[Haskell-cafe] Efficient object identity (aka symbols as data)

Christopher Done chrisdone at googlemail.com
Thu May 26 11:16:37 CEST 2011


On 26 May 2011 10:45, Jacek Generowicz <jacek.generowicz at cern.ch> wrote:
> What is the Haskell approach to efficient comparison and lookup of objects
> by their identity?

Often you just provide your own and implement Eq.

> I should be able to run the program on data that becomes available at run
> time.

Typically you define an id generator and zip anything coming from the
input stream up with that generator. So:

    persons <- fmap (zipWith addId [1..] . map parsePerson)
(hGetContents handle)
     where addId id person = person { personId = id }

> Whatever algorithm I choose to use for the optimization, will have to do
> lots of comparisons of Groups and Persons where their *identity* is all that
> matters: you don't need to look inside the objects.

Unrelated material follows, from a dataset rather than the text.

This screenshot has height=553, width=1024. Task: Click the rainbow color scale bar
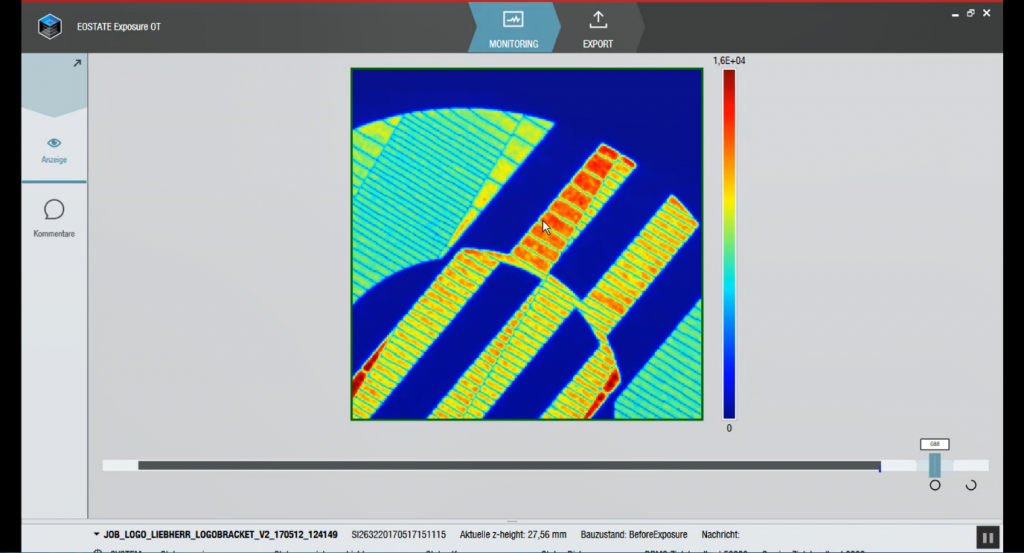click(x=729, y=244)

To achieve this abstraction the usual way is just implementing Eq:

instance Eq Person where
   Person{personId=id1} == Person{personId=id2} = id1 == id2

You can also implement ordering if required:

instance Ord Person where
   Person{personId=id1} `compare` Person{personId=id2} = id1 `compare` id2

Then you can write person1 == person2 and person1 > person2, etc.
without "looking inside" the object, and all the library functions you
have available like the list functions that work on Eq instances and
Ord instances will work for your data type automatically.

There're also some packages on Hackage for generating unique ids.